▸ **Exercise prompt**
Word for word, copy the lines from the one with "Task: Click the Napoli club crest" to the last line of the data below, counting both, and keep every picture out.

▸ **Dataset**

------------------------------------

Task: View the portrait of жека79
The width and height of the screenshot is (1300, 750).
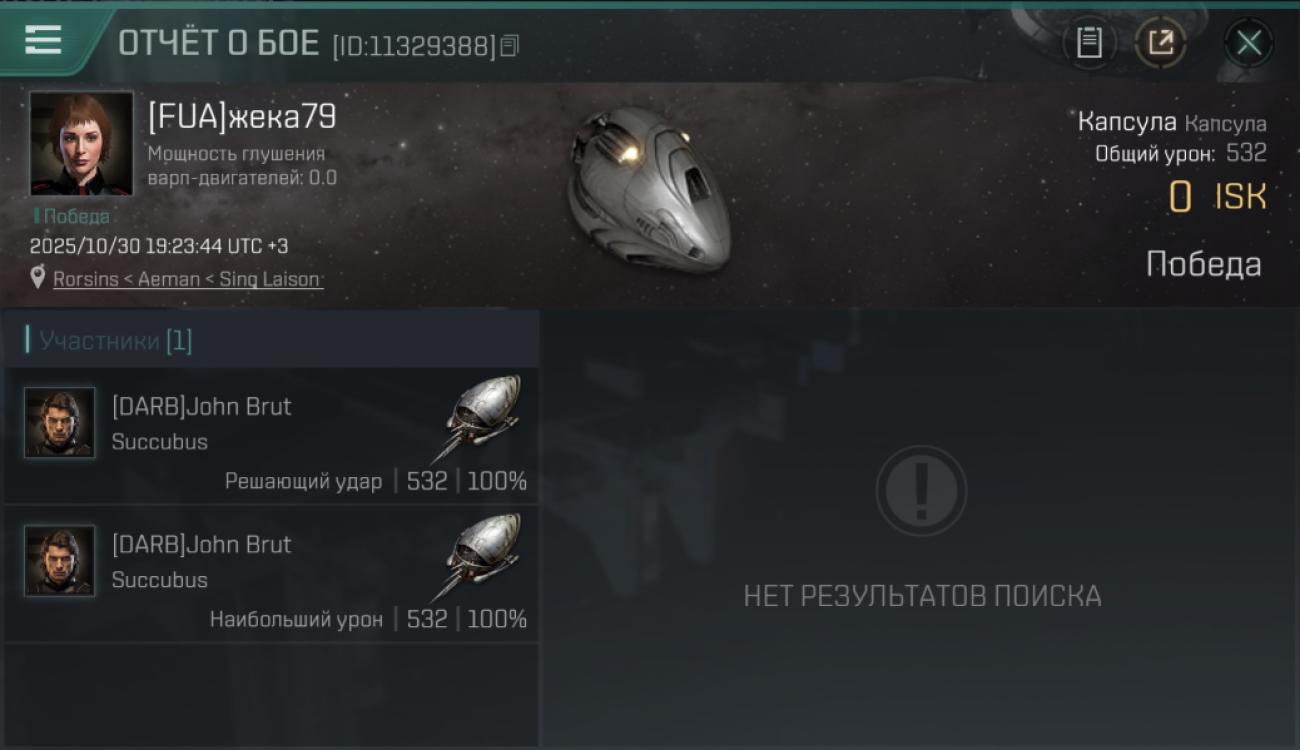Action: tap(81, 143)
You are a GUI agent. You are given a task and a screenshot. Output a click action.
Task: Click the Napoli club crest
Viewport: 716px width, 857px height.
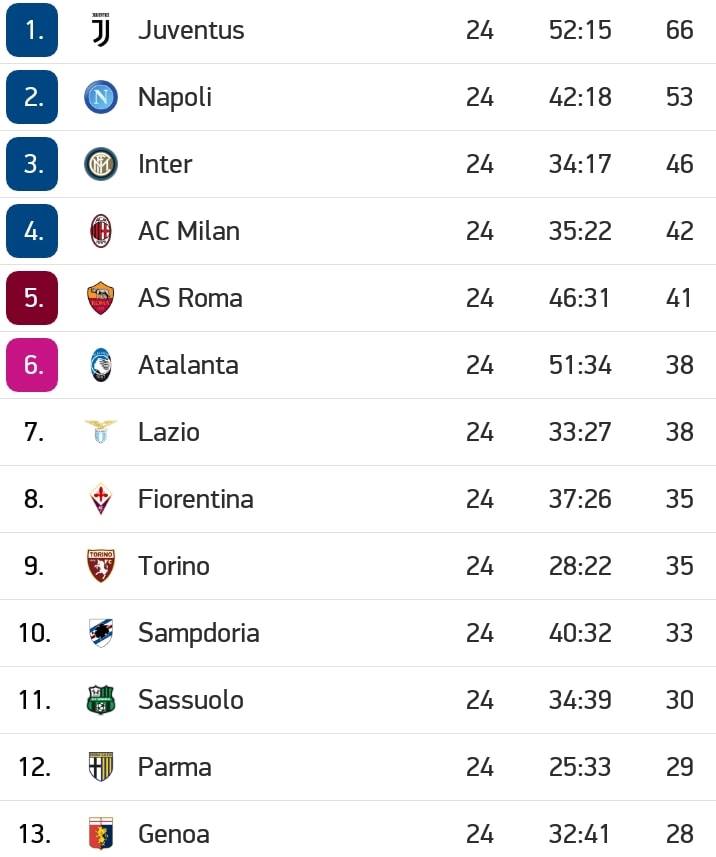pyautogui.click(x=101, y=97)
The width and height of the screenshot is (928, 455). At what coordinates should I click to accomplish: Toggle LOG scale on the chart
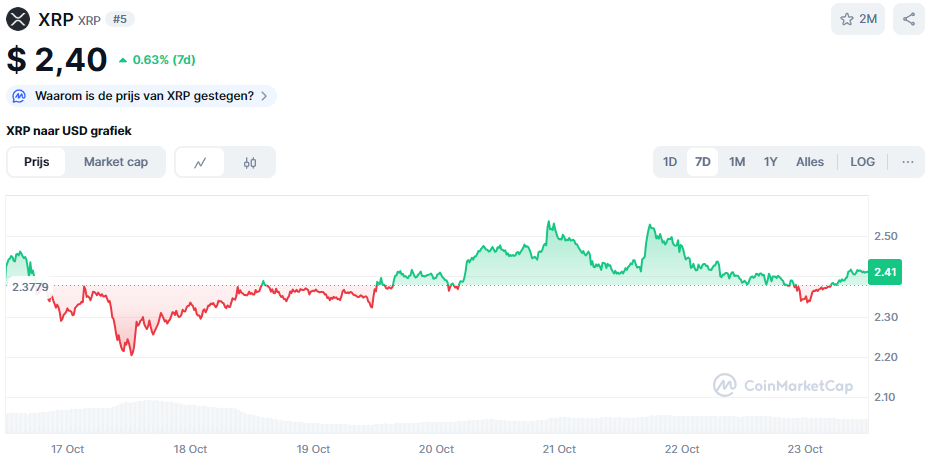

------------------------------------

▸ **Task solution**
Task: Click the Napoli club crest
Viewport: 716px width, 857px height.
pyautogui.click(x=101, y=97)
The width and height of the screenshot is (928, 455). At what coordinates should I click to accomplish: Toggle LOG scale on the chart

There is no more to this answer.